Are small enterprises disadvantaged in Social Value? The jury is out on this one. In principle, absolutely not, but in practice it remains to be seen.
Why might small enterprises be disadvantaged? Mainly around capacity. Generally speaking, larger businesses have greater flexibility in their overhead. This allows them to contract specialist Social Value support, enabling the design and implementation of sophisticated Social Value responses.
Flexibility in overhead resource also allows capacity for additional social value activities. An organization employing more people in an overhead function (i.e. not directly involved in contract delivery) will have more flexibility to offer volunteering programmes and other use of staff time which offers ‘additional’ Social Value (i.e. doing things above and beyond contract delivery).

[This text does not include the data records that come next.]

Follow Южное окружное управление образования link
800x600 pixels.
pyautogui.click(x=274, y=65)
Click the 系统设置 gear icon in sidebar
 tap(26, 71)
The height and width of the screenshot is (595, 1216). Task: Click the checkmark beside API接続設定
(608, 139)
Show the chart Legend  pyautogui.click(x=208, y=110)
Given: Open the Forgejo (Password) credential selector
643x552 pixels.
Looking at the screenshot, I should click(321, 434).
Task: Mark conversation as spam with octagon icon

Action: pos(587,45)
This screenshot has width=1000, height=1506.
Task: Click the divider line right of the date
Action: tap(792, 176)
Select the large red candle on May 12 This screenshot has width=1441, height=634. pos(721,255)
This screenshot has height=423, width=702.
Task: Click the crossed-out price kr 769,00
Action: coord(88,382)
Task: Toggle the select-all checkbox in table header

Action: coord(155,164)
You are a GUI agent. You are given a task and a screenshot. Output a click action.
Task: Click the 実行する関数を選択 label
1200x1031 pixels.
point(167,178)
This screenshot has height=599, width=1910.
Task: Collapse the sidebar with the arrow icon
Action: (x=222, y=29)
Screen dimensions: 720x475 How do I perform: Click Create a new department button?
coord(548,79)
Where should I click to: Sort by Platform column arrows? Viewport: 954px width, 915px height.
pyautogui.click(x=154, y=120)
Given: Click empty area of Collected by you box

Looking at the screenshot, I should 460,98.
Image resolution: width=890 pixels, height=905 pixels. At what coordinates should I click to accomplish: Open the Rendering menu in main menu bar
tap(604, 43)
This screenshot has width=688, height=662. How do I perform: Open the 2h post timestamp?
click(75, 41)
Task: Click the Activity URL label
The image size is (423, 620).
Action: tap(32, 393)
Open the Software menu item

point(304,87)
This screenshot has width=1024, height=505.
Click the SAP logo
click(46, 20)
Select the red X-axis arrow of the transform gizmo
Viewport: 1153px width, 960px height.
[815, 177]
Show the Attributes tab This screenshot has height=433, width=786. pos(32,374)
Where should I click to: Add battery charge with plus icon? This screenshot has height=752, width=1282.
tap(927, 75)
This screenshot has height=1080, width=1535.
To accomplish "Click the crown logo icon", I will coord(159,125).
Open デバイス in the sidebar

In this way, we can see that smaller organisations could perceive that Social Value is just for the bigger players. In fact, several of my SME clients have commented that they’re worried that their in-tender responses will fall short of those of larger competitors.
What advantage might a small enterprise have?
Smaller enterprises often don’t recognise that they have the edge on their larger competitors in a number of ways. In fact, larger companies are likely to rely on them through supply chain, to deliver many of their social value commitments. Smaller enterprises are;
Frequently located in the communities that social value policies are targeted towards, and have much greater knowledge of the local areas they work in. A key principle of Social Value is understanding what is important for local communities. Where larger companies might be shipping staff in and out of county, locally employed staff are likely to be involved with community projects and will know where projects can make a real difference.
Flexible and responsive. Most small businesses don’t have the constraining processes of large organisations. We’ve seen how through Covid, small businesses have shifted production to PPE and hand sanitizer at a speed that larger organisations can only dream about. Now apply that to creative thinking and innovation around Social Value. Don’t under-estimate your abilities.
Usually owner managed, more important in Social Value than most people realise. Organisations that are run by the people who created them are frequently much more values driven than larger, shareholder driven businesses. As result, you’ll probably find that you’ll already be delivering a great deal of informal Social Value. The trick is now to identify and manage this process more formally.
Finally, small businesses tend to have systems that see people as people, not numbers. Your HR processes might be quite informal, but you know each other well, and can quickly pick up when someone’s having a tough time – it’s not as easy to be anonymous in a small organisation. A huge part of Social Value is about inclusion and looking after people’s wellbeing, and small firms are really well placed to deliver this. Again, the key is in understanding and articulating what you already do.
What support do small enterprises need from Social Value procurers?
Commissioners of Social Value can recognise that many small enterprises don’t have specialist Social Value capacity. There’s unlikely to be great familiarity with the Social Value Model or Social Value indicators. Guidance needs to be given, clear scope and possibly even a document outlining expectations, giving practical examples of good practice being implemented.
Spend time thinking about the type of Social Value activities that are realistic for small businesses to deliver. There’s a fine line between prescribing and guiding but many small businesses have real misconceptions about what they will be executed to deliver. For instance, it’s not terribly helpful to use apprenticeships as an example – and these are used as an example over and over again. For short term, lower value contracts an apprenticeship is likely to be unfeasible for a small company, but work placements, particularly targeted at underrepresented groups are a great option.
Consider embedded vs additional Social Value actions and ensure that scoring reflects this. Where additional activity is included, try and ensure it is assessed as proportionate to the size of the organization responding to the opportunity, as well as proportionate to contract size and type. Value, not volume is what matters, and consider how suggested actions will create positive change in the communities being targeted.
This leads us to the issue of metrics. It is important that Social Value activity is measurable, but I (and other Social Value professionals) question the validity of reducing everything to a financial proxy? It seems a blunt tool, encourages a numbers game and runs the risk of failing to value the things that really matter to people. This takes me back to my initial observation that to develop both Social Value tender criteria, and Social Value solutions that really tackle social causality, does require an understanding of the social agenda by both commissioners and respondents.
In-contract support and collaboration is fundamental to ensure that Social Value is maximized throughout contract delivery, creating and enabling a culture where innovation is embraced, we share learning and develop systems which consider the why, not just monitoring the what.
I cannot overstate the importance of training, education and connectivity between commercial and third sector providers and it’s excellent to see corporate initiatives like the Infrastructure Strategic Alliance, All Together Cumbria and the nuclear PPP work of @Dianne Richardson and team, in addition to awareness raising from government by @Samantha Butler of Cabinet Office.
At the risk of being political with a small p, one of the best things government could do at this point is commission geographically and/or sector based training for organisations on the Social Value Model. Done at a thematic level this would not cause conflict with any commercial tendering processes and would result in a supply chain with much better understanding of the rationale underpinning Social Value. Providing businesses with the practical know-how to design and implement Social Value will enable them to increase their role in tackling inequality in society.